Five years ago, I quit my job.
I was 29.
I was still young.
Five years later, I don’t feel so young anymore.
I’m about halfway to my death.
Maybe a little less, but still halfway there.
All around me, it seems that other people have their lives together by this point.
I had my life together five years ago.
I lived in a fashionable part of New York City.
I could afford to live in New York City.
I had a job that was fulfilling as an educator.
Loved my coworkers.
Loved my students.
Loved my bosses.
Fuck, I loved my bosses.

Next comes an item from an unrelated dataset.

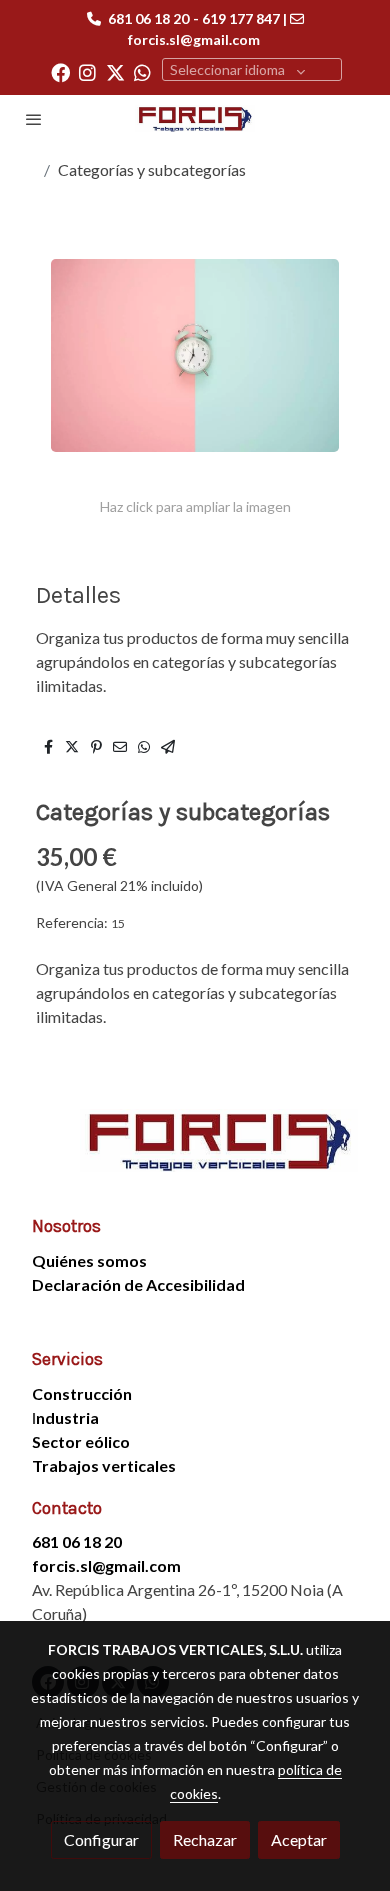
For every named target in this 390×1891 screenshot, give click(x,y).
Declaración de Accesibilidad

How rare is that?
And I threw it all away.
Am I a gigantic idiot?
Or a genius?
Neither, most likely, although depending on the day I might reply differently.

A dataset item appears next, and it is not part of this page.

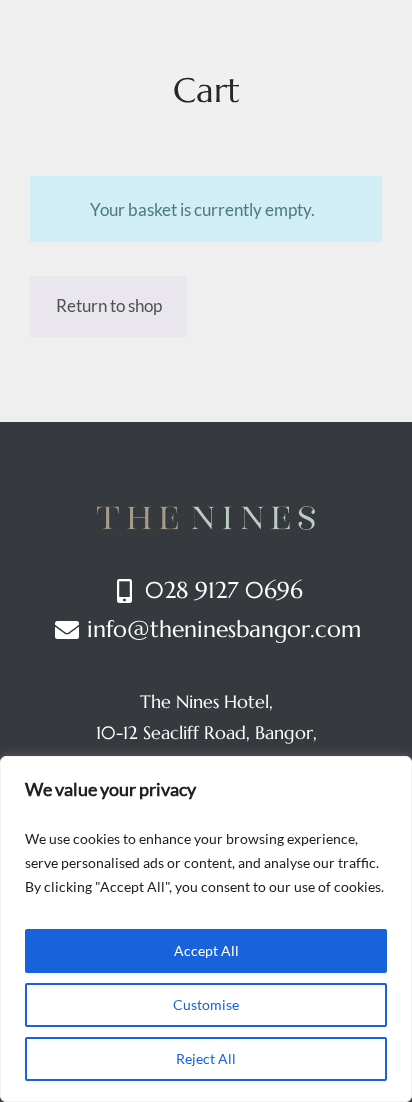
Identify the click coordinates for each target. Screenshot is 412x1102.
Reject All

Whether I’ll succeed or fail is still to be determined.
But I won’t rest until I’ve traversed the entirety of this path.
Since I quit my job, I don’t know if I can say my life has been good or bad.
But it’s been interesting.
And all over the place.
I helped Empire State NORML organize a protest to legalize cannabis.
I moved to rural Pennsylvania and started getting my poetry and short stories published in literary magazines.
I delved into filmmaking and acting, immersing myself in the cinematic scene of DuBois, Pennsylvania, only to leave two and a half months later after quitting a third-shift job at a local Best Western.
My boss there was nice too.
But cats and roommates are up from 8:00 AM to 4:00 PM.
And sleep is important.
So bye-bye, DuBois.
I got involved in a startup seeking to combat Nazi art theft.
The lead on that one lost her visa.
And helped program an iOS app.
The lead on that one died of cancer.
I met the love of my life
And for three years since
Have been writing screenplays
Five of them, to date
All in need of editing
A heart infusion
And readable action lines.
Cowrote a book
With a partner
Commuting back and forth
From New York to Baltimore
Neither place home
Neither place not
We just landed a contract
With a UK-based publisher.
And operated a business
Providing resumes, cover letters, and LinkedIn profile upgrades
Career counseling, network strategizing, and more
For job seekers
It’s called MyCareerHacker.com
We’re really good.
But questions remain
Will people be touched by my screenplays?
Will they find them intriguing?
Will my contacts who promised to connect me with an agent do so?
Will I be able to sell or option a script, or just get work in LA?
And is it worth it to move to LA to write X-Men 15?
Will the unicorn book get people to reimagine what’s important in life and what isn’t?
Will our publisher be able to strike deals with other publishers in India and China?
Will people read a book that’s not on a Big 5?
How can I market my business?
Isn’t it odd that I run a business getting people jobs when I don’t want to have one of my own?
How can people’s lives change for the better after working with MyCareerHacker?
And what’s next?
What’s next if the screenplays are a success
And the book is a success
And the business is a success?
After being in a war for five years, emotionally fatigued
And on the point of exhaustion near constantly
What do I have left in the tank for an encore?
Should I just pack it up and move to Montana
If I can convince the lady?
Maybe New Mexico or Alaska?
Or should I go bigger and bolder?
What is the future?
And can my experience impact others
Or will it scare them to death?
I have no answers, only questions.
But I promise to document this journey
Whereever the hell it may lead.
I hope you’ll read on
Whether you’re scared to death
And if you’re on a similar path
Let me know
Because this road is a lonely one
But it’s the road we’re on.
Crazy, yeah maybe.
Idiot, yeah maybe.
Genius, yeah maybe.
We’ll see the truth when the journey is complete.